• [PASSAGE GIVEN]
>>>
I find this avoidance of the central questions of life increasingly unbearable. It is church business at the expense of spiritual life.
If Christians are not changed, Christianity is not true. If it is not true, it should not be preached. It is unethical to make a living from something that doesn’t work. Disneyland makes a good living promoting mythology but they acknowledge that their business is entertainment. If that is our business, we should say so. If we claim we are presenting reality, then we must demonstrate proof.
I claim that Saints are the only real proof that Jesus rose from the dead, or that the Holy Scriptures contain anything that contemporary people should find compelling. If we have no saints to present, then we have very little to say.
It is because I believe a person can become a saint -- not merely declared a saint but become a saint -- that I continue to walk the Christian life. Believing that, I study the scriptures and try to apply their lessons to life. I enter worship expecting to experience the transcendence and awe that leads a person to step out of those natural circumstances of family, economy and intellect where God finds Him and on into the patterns of thought and life that forms him into a “new man in Christ.”
<<<
• [RECORDS PROVIDED]
>>>
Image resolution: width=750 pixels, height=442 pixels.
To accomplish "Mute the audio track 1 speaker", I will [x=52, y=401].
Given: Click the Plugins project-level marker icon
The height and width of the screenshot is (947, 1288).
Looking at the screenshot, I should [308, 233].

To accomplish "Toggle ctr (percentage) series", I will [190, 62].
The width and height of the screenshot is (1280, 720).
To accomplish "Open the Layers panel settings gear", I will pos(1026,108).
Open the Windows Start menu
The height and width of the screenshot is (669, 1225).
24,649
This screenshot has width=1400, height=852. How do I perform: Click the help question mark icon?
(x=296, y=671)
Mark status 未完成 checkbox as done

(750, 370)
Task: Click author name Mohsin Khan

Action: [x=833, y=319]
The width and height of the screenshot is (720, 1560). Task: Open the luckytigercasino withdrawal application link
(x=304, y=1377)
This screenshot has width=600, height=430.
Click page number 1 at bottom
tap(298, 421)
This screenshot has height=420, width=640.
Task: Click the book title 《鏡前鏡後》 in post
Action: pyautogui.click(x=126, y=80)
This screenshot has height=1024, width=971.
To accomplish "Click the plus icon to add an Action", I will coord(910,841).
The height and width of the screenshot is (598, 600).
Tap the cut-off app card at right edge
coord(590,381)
<<<
• [GIVEN TASK]
Repeat the passage on saints and Christian proof, starting at "I find this" and ending at "little to say.", but swap "Disneyland" for "Hollywood".

• [THE SOLUTION]
I find this avoidance of the central questions of life increasingly unbearable. It is church business at the expense of spiritual life.
If Christians are not changed, Christianity is not true. If it is not true, it should not be preached. It is unethical to make a living from something that doesn’t work. Hollywood makes a good living promoting mythology but they acknowledge that their business is entertainment. If that is our business, we should say so. If we claim we are presenting reality, then we must demonstrate proof.
I claim that Saints are the only real proof that Jesus rose from the dead, or that the Holy Scriptures contain anything that contemporary people should find compelling. If we have no saints to present, then we have very little to say.